__Task statement__
Can you render the items from the line containing "will click(x=434, y=385)." through the line containing "Looking at the screenshot, I should tap(381, 28)." as a numbered list, leaving out any blank lines?

Rows of pointing data:
○ ○ ○ ○
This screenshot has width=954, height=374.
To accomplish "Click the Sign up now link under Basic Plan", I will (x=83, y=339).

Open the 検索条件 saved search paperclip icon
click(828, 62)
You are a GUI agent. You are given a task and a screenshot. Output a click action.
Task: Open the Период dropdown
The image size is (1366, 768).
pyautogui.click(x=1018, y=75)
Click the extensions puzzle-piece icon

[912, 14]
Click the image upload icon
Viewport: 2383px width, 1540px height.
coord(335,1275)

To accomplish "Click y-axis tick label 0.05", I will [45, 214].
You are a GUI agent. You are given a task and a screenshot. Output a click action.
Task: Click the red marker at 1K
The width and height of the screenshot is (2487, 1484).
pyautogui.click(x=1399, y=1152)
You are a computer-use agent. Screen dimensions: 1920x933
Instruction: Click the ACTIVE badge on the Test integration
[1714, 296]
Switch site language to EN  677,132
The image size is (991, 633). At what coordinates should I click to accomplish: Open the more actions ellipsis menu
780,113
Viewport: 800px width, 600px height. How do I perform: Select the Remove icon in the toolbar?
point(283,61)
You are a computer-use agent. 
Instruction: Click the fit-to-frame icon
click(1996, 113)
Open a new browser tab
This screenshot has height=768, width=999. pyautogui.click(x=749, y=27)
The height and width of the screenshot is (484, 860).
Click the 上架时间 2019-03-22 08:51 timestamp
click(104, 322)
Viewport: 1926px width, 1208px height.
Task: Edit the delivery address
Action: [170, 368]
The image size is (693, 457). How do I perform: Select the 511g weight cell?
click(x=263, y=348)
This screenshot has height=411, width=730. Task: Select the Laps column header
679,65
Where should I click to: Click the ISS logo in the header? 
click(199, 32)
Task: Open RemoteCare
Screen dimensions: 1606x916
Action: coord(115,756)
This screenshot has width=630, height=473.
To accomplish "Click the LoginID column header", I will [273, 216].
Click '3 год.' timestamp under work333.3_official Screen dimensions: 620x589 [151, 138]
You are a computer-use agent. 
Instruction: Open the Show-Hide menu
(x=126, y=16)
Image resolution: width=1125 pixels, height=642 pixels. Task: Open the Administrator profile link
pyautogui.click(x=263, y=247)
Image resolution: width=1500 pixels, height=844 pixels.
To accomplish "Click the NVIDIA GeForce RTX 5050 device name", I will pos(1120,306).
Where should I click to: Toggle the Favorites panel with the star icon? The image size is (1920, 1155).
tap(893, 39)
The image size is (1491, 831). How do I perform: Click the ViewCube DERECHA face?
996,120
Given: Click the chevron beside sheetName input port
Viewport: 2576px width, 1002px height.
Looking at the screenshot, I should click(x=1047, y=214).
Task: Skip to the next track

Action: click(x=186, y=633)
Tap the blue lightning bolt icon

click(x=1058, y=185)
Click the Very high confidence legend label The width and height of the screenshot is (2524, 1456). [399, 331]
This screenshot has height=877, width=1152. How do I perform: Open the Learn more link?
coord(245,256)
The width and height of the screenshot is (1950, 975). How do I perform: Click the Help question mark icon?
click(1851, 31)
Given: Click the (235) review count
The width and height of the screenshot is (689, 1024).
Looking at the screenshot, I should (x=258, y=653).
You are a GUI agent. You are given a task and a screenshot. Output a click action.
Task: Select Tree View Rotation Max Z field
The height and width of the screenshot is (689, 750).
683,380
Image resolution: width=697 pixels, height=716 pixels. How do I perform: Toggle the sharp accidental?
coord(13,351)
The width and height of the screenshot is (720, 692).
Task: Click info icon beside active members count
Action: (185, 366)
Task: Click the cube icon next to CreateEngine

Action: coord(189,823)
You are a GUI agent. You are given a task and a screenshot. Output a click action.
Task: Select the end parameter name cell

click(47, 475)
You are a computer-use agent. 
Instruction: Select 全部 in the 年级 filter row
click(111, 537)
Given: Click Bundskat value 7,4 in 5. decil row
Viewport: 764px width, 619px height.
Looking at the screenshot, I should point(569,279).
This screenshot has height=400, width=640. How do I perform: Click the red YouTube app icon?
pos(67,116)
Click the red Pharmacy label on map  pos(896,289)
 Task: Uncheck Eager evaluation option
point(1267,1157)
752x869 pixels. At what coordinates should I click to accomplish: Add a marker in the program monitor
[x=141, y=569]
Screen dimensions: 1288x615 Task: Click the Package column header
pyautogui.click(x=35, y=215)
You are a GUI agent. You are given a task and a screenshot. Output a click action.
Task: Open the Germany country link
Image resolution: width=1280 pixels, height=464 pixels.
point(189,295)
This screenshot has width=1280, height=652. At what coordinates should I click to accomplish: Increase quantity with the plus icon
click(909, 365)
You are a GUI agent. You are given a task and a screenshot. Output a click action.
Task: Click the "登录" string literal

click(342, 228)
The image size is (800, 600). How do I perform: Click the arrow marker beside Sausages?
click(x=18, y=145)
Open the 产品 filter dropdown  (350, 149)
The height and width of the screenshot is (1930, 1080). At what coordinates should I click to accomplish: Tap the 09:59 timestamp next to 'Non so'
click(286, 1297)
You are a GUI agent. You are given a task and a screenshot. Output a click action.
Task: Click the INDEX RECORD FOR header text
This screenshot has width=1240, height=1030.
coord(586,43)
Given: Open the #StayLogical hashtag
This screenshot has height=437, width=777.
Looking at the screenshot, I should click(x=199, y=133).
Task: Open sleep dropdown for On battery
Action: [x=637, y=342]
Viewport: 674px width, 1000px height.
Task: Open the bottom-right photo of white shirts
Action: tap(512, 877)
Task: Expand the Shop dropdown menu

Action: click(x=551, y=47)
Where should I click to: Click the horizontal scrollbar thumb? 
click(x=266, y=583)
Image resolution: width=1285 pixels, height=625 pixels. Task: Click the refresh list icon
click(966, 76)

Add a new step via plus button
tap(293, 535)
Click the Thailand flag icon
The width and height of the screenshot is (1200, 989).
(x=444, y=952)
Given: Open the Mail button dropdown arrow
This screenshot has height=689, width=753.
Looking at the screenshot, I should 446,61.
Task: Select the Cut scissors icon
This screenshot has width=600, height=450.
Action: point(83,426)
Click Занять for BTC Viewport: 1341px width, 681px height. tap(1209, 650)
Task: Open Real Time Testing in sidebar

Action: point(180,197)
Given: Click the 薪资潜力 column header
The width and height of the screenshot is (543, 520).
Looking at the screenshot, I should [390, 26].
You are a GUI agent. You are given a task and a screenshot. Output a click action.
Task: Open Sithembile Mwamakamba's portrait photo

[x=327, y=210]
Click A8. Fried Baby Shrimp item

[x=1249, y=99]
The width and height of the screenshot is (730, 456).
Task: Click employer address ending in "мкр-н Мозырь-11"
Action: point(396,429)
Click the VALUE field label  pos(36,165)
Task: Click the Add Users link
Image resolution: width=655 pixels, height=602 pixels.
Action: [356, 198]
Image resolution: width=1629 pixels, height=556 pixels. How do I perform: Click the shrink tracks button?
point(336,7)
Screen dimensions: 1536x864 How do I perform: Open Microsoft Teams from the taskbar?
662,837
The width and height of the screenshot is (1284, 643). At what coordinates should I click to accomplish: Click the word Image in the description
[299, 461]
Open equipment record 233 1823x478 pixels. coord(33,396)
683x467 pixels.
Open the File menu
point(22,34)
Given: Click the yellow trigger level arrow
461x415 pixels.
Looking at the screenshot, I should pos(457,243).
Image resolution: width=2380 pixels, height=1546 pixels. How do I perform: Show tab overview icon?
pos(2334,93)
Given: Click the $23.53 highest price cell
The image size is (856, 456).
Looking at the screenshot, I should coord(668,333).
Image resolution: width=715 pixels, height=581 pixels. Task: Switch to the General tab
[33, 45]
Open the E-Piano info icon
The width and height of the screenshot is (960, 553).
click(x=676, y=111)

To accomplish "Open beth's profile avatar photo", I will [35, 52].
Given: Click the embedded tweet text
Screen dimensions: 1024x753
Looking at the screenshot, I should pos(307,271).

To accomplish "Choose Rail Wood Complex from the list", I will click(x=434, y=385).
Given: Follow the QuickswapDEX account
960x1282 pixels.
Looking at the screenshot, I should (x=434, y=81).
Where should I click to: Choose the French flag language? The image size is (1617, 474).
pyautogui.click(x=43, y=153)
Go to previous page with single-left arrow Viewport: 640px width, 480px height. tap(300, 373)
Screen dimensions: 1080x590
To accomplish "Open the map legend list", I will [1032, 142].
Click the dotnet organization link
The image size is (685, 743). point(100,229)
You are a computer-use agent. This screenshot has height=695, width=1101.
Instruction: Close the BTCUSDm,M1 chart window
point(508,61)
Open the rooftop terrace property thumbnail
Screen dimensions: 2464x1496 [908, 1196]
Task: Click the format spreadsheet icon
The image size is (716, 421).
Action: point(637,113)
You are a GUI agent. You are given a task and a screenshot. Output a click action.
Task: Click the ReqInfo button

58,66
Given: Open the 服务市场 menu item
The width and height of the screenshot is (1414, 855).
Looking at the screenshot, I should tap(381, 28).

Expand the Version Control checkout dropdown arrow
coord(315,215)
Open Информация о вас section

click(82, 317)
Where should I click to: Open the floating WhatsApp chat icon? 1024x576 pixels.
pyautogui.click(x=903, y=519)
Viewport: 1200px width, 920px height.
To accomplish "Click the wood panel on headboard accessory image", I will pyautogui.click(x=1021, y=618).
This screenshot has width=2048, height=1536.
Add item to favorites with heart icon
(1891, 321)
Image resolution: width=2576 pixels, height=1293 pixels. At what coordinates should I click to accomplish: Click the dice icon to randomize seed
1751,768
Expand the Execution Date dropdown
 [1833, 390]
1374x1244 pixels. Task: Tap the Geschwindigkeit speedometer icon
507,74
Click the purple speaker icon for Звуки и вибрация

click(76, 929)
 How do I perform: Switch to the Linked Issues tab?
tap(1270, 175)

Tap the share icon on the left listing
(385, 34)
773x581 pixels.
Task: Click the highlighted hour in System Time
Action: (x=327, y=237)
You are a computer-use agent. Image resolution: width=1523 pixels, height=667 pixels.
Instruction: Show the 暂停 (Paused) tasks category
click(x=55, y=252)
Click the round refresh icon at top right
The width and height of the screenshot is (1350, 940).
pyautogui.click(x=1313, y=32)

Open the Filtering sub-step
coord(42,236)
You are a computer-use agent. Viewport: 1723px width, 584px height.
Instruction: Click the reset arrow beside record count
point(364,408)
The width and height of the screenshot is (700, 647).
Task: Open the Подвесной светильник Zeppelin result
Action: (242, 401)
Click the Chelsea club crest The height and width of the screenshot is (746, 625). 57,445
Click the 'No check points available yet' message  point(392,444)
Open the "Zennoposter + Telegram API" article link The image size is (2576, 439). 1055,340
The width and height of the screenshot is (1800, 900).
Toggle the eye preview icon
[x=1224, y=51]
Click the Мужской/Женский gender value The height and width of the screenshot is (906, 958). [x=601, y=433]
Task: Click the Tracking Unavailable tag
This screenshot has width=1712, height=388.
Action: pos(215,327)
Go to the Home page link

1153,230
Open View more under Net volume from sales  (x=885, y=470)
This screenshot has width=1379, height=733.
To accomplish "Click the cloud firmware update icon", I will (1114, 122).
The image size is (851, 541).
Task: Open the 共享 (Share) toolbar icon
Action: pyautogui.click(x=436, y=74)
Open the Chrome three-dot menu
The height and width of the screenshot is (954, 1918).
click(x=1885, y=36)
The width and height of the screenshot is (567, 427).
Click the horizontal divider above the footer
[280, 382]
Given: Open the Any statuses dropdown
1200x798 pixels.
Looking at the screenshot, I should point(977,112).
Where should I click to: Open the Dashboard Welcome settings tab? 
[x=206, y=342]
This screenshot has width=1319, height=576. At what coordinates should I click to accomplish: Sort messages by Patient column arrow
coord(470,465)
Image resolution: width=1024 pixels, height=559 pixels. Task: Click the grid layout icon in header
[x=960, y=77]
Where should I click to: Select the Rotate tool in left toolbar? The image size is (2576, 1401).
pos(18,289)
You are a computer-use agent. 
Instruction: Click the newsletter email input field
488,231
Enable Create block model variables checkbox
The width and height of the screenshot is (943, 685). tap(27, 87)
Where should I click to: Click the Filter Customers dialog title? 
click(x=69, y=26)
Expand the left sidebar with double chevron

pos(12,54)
○ ○ ○ ○
__Exercise output__
1. To accomplish "Choose Rail Wood Complex from the list", I will click(x=434, y=385).
2. Given: Follow the QuickswapDEX account
3. 960x1282 pixels.
4. Looking at the screenshot, I should (x=434, y=81).
5. Where should I click to: Choose the French flag language? The image size is (1617, 474).
6. pyautogui.click(x=43, y=153)
7. Go to previous page with single-left arrow Viewport: 640px width, 480px height. tap(300, 373)
8. Screen dimensions: 1080x590
9. To accomplish "Open the map legend list", I will [1032, 142].
10. Click the dotnet organization link
11. The image size is (685, 743). point(100,229)
12. You are a computer-use agent. This screenshot has height=695, width=1101.
13. Instruction: Close the BTCUSDm,M1 chart window
14. point(508,61)
15. Open the rooftop terrace property thumbnail
16. Screen dimensions: 2464x1496 [908, 1196]
17. Task: Click the format spreadsheet icon
18. The image size is (716, 421).
19. Action: point(637,113)
20. You are a GUI agent. You are given a task and a screenshot. Output a click action.
21. Task: Click the ReqInfo button
22. 58,66
23. Given: Open the 服务市场 menu item
24. The width and height of the screenshot is (1414, 855).
25. Looking at the screenshot, I should tap(381, 28).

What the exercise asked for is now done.